● What you are asked to do:
Pictures in the listing should not be copied. Reproduce, word for word, each line from the one holding "The height and" through the final line.

───── Given information ─────

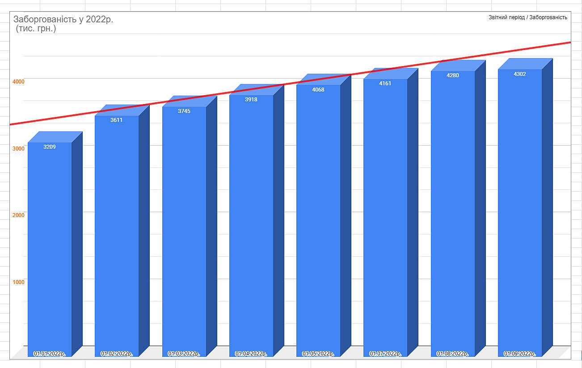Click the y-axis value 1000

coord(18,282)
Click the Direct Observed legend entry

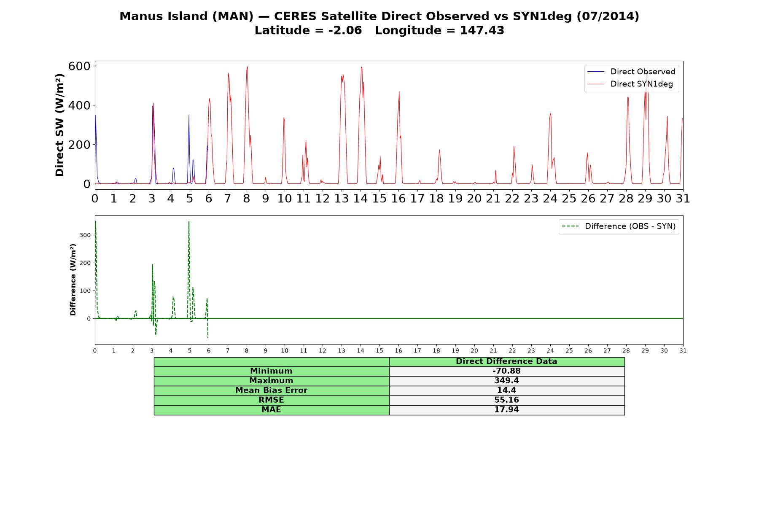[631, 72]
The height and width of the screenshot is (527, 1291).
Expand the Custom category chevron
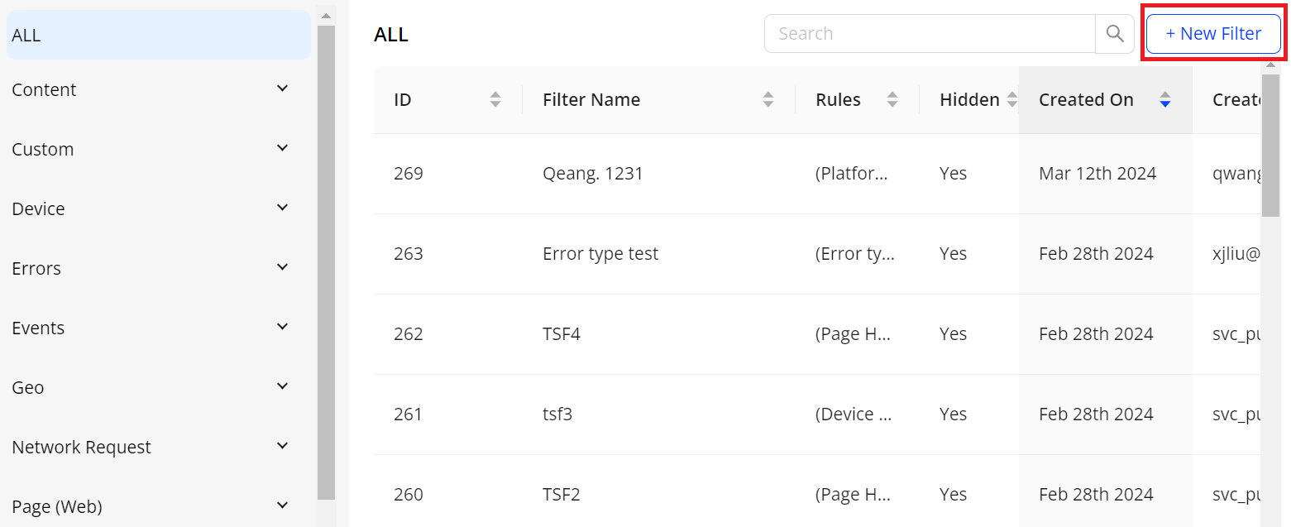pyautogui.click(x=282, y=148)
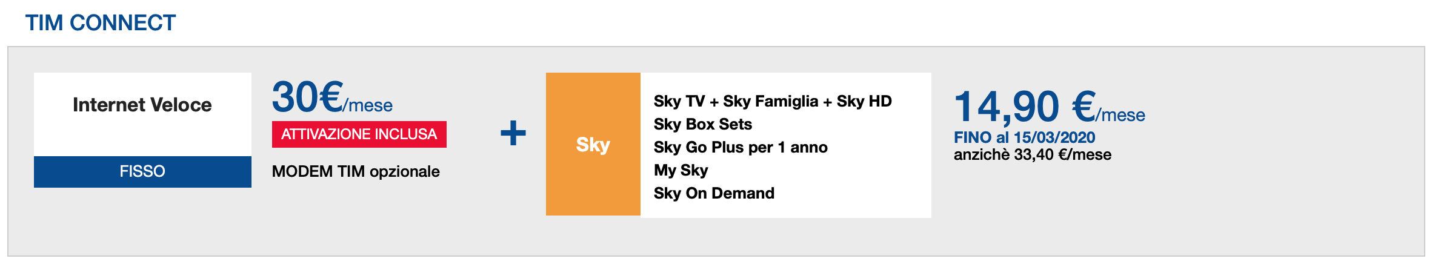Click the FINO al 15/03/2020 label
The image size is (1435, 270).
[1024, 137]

─────

● Solved exercise:
The height and width of the screenshot is (527, 1291).
Expand the Custom category chevron
pyautogui.click(x=282, y=148)
Click the FINO al 15/03/2020 label
The image size is (1435, 270).
[1024, 137]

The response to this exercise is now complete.